The Torenmolen van Gronsveld (/nl/) is a tower mill near Gronsveld in the municipally of Maastricht, the Netherlands, which is still in working order. The mill was built in 1623 and is listed as a Rijksmonument, number 28086. It is the most southerly windmill in the Netherlands and the oldest of the province Limburg.

==History==
Construction of the towermill of Gronsveld was started in 1618 by order of Joest Maximilian van Bronckhorst, count of Gronsfelt and was finished in 1623. The cylindrical shaped mill was raised in 1766 with a tapering part which has given it its distinctive shape. The mound around the mill was raised at the same time. The windmill remained property of the Van Bronckhorst family and later, by marriage, the Törring family until it was confiscated by the government in the French-Batavian period and publicly sold in 1805. The buyer was Van Gulpen who sold the mill on to miller Jacobus Jacobs who expanded the milling business with a farm. After his death Catharina Jacobs became the owner.

In the 1860s she managed to have the newly planted trees along the nearby state road replaced by Acacias as she feared the trees, once they had fully grown, would block the wind coming towards the mill. The incident got national attention at the time and the typical roadside planting remains today. After Catharinas death the mill became property of her daughter Alphonsine Bemelmans in 1889. Alphonsine sold the mill and farm in 1919 to the woodtrader Dahmen who resold it to the baker Henri Jacobs.

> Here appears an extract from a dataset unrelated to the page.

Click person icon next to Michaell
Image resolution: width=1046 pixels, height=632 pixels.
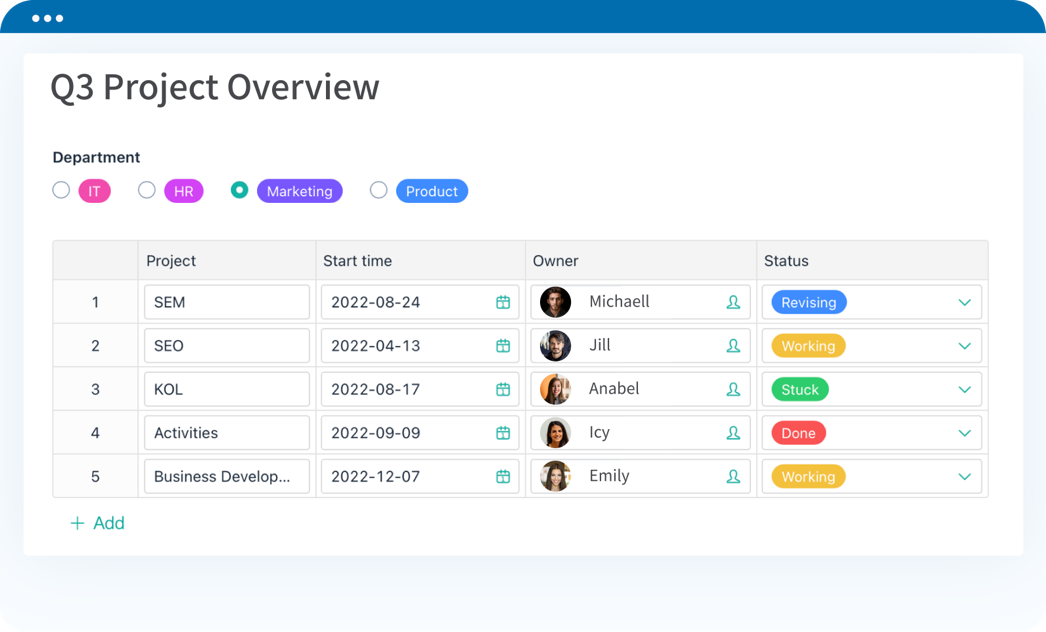click(733, 302)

In 1924 Joseph Michael Thomma became the leaseholder. By that time the farm was generating most of the income, and Thomma bought himself a small electric-powered mill, so the windmill fell into disrepair.

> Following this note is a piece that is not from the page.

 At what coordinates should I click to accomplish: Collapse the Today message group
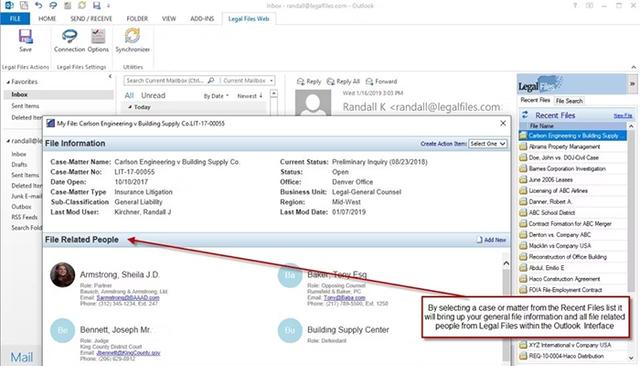point(130,107)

The first initiatives to restore the mill were taken in 1941 by Stichting Het Limburgs Landschap (Foundation for the Limburgian landscape) and De Hollandsche Molen so it could be used for food supply during the war. However, because of material shortages nothing came of it and the mill caught fire from fighting during the liberation of Limburg in 1944. The mill was restored from a burned out shell in 1959 using stocks, brakeshaft and front tie beam from a mill in Horssen while other moving parts came from a dismantled mill in Maarheeze. In the early 1970s the mill was restored to working order and since that time has been in regular use.

==Description==

The torenmolen van Gronsveld is a five storey brick tower mill. The vertical walls up to the stone floor are 1.9 m thick and house a spiral staircase and a shaft for the sack hoist. The meal floor has two hearths built into the wall, either one of which could be used depending on the wind direction. The first floor served as a storage room and is supported by a vaulted roof over the entrance on the ground floor. A 3 m high mound was thrown up around the mill for the miller to reach the sails.

The mound is supported on the outside by a wall of chalk blocks. The mill is winded by a tailpole and winch with the roofing felt covered cap resting of a dead curb of wooden blocks. The four common sails with Van Bussel leading edges and air brakes have a span of 24.6 m. They are carried on a cast-iron windshaft which also carries the brake wheel which drives the wallower at the top of the upright shaft. At the bottom of the upright shaft, the great spur wheel drives the one pairs of mill stones of 1.50 m diameter via a lantern pinion stone nut.

==Public Access==
The windmill is open to the public every first and third Saturday of the month.